** Begin GIVEN DATA **

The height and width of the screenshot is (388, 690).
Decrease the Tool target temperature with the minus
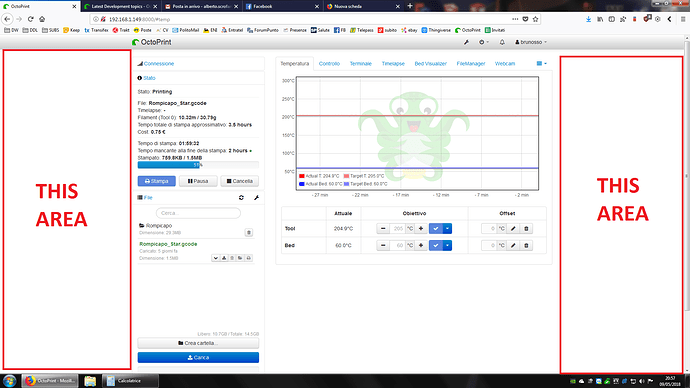click(x=383, y=228)
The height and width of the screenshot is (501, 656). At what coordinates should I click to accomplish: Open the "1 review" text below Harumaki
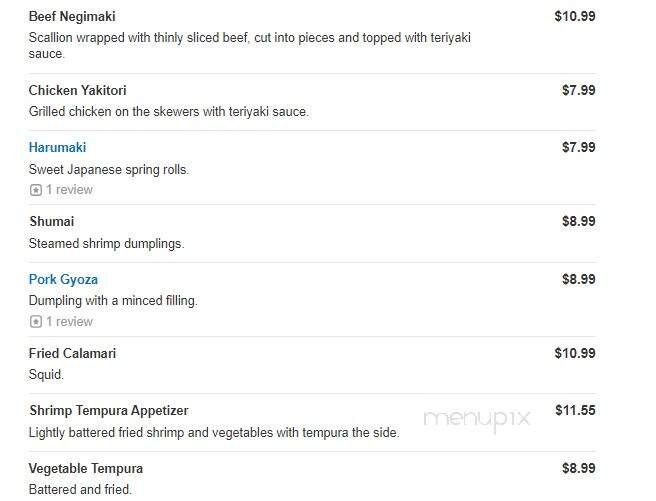(69, 190)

** End GIVEN DATA **

STATED EXERCISE:
Rewrite the records, swapping "screenshot" for "screen capture" everywhere it appears and changing nothing else. Leave out the pictures.

IN RESPONSE:
The height and width of the screen capture is (388, 690).
Decrease the Tool target temperature with the minus
click(x=383, y=228)
The height and width of the screen capture is (501, 656). At what coordinates should I click to accomplish: Open the "1 review" text below Harumaki
(69, 190)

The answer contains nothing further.